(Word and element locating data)

++++

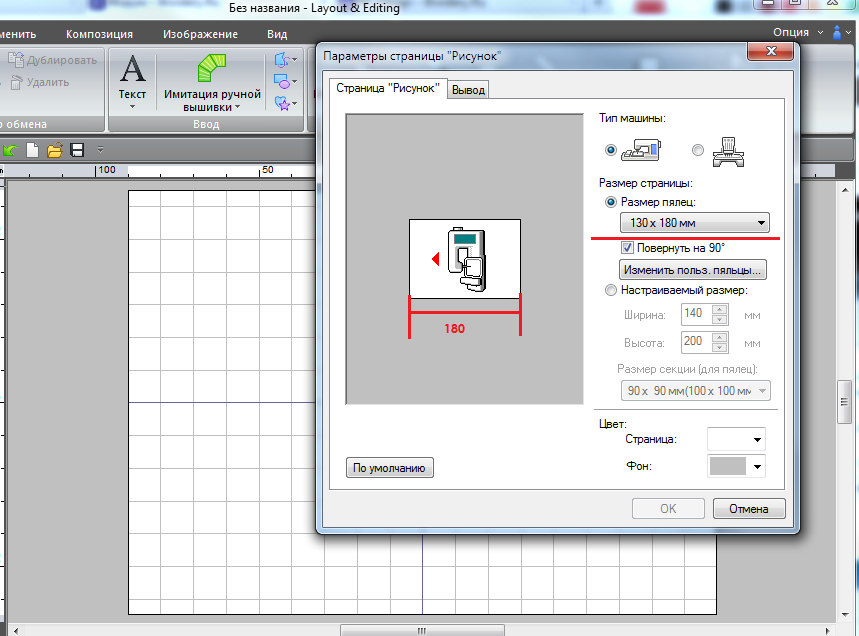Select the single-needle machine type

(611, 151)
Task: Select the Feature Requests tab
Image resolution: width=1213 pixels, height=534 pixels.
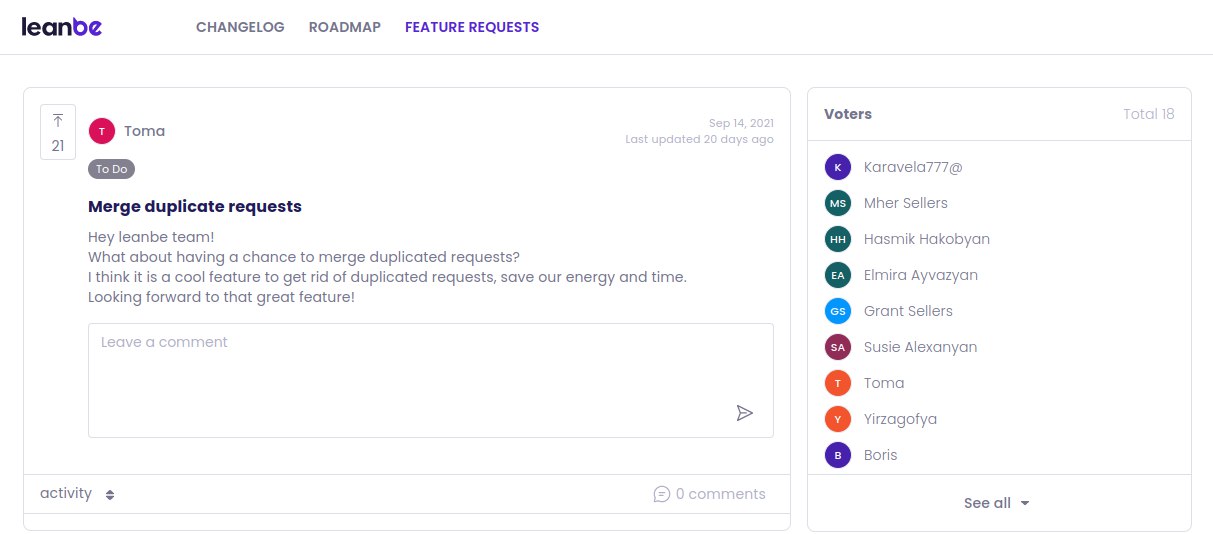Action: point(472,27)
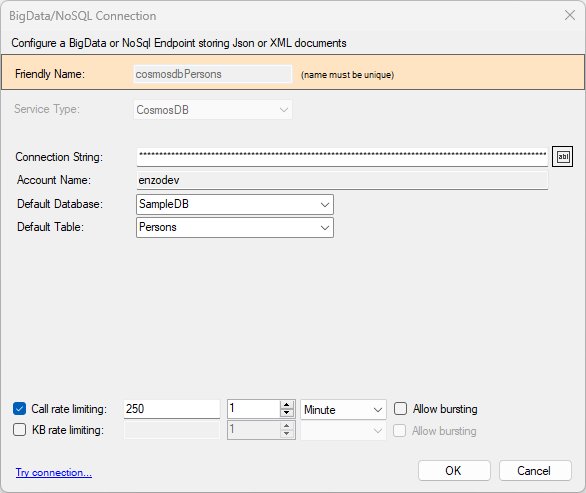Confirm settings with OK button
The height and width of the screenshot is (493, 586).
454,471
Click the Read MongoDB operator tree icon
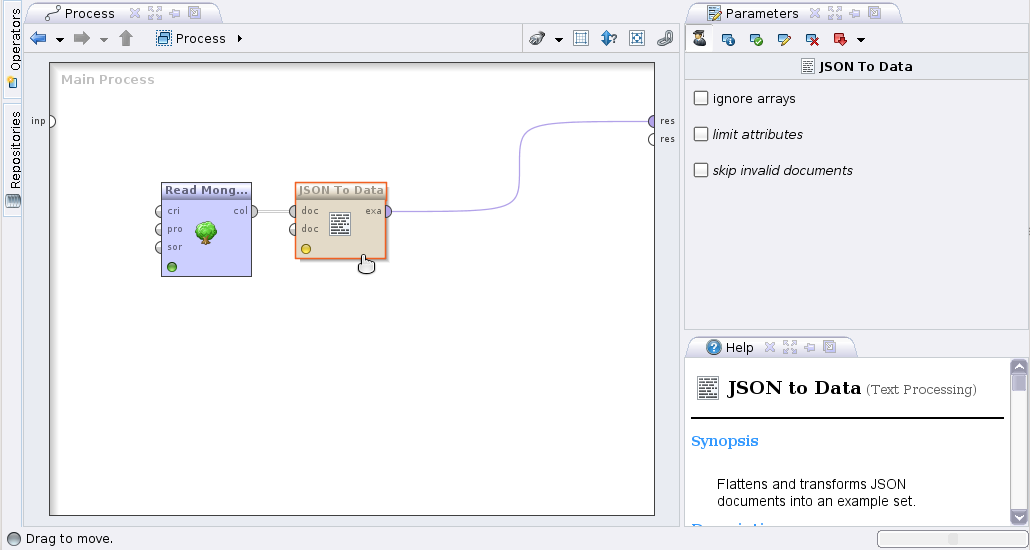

++++

Please rewrite the records above as a numbered list with blank lines omitted, leaving the pictures out.

### [Answer]
1. Select the single-needle machine type
2. (611, 151)
3. Task: Select the Feature Requests tab
4. Image resolution: width=1213 pixels, height=534 pixels.
5. Action: point(472,27)
6. Confirm settings with OK button
7. The height and width of the screenshot is (493, 586).
8. 454,471
9. Click the Read MongoDB operator tree icon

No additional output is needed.